Collected data:

┌────────

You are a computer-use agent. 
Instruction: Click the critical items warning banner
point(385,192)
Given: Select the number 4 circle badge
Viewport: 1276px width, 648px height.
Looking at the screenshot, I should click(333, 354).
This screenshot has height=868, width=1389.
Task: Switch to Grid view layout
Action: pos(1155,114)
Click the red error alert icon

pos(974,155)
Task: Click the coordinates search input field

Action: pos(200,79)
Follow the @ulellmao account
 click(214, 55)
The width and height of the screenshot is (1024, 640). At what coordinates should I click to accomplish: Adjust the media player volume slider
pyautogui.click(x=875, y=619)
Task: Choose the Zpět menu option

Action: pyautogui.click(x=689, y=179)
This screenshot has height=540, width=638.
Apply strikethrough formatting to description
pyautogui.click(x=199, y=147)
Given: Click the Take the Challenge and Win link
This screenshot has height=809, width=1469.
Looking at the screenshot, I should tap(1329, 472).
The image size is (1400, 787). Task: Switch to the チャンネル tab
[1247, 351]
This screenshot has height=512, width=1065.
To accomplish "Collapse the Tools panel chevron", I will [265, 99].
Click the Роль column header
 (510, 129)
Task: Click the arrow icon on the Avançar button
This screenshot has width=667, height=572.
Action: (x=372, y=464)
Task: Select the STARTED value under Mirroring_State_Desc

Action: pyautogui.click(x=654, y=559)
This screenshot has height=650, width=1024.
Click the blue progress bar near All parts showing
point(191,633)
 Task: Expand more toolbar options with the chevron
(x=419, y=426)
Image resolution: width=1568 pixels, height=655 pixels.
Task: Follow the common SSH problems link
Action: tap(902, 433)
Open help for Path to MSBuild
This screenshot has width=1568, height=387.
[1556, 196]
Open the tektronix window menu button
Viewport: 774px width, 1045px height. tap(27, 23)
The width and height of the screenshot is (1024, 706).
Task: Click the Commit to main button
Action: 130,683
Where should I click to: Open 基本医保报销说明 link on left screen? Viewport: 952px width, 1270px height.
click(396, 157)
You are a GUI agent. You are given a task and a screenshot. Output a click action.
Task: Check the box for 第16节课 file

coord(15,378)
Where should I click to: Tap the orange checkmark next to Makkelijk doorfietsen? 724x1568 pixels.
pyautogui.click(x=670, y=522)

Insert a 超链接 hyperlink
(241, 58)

└────────

Start with the line above that contains "Given: Select the number 4 circle badge" and stop after the line that contains "This screenshot has height=540, width=638.". Output those lines exactly, and only those.

Given: Select the number 4 circle badge
Viewport: 1276px width, 648px height.
Looking at the screenshot, I should click(333, 354).
This screenshot has height=868, width=1389.
Task: Switch to Grid view layout
Action: pos(1155,114)
Click the red error alert icon

pos(974,155)
Task: Click the coordinates search input field

Action: pos(200,79)
Follow the @ulellmao account
 click(214, 55)
The width and height of the screenshot is (1024, 640). At what coordinates should I click to accomplish: Adjust the media player volume slider
pyautogui.click(x=875, y=619)
Task: Choose the Zpět menu option

Action: pyautogui.click(x=689, y=179)
This screenshot has height=540, width=638.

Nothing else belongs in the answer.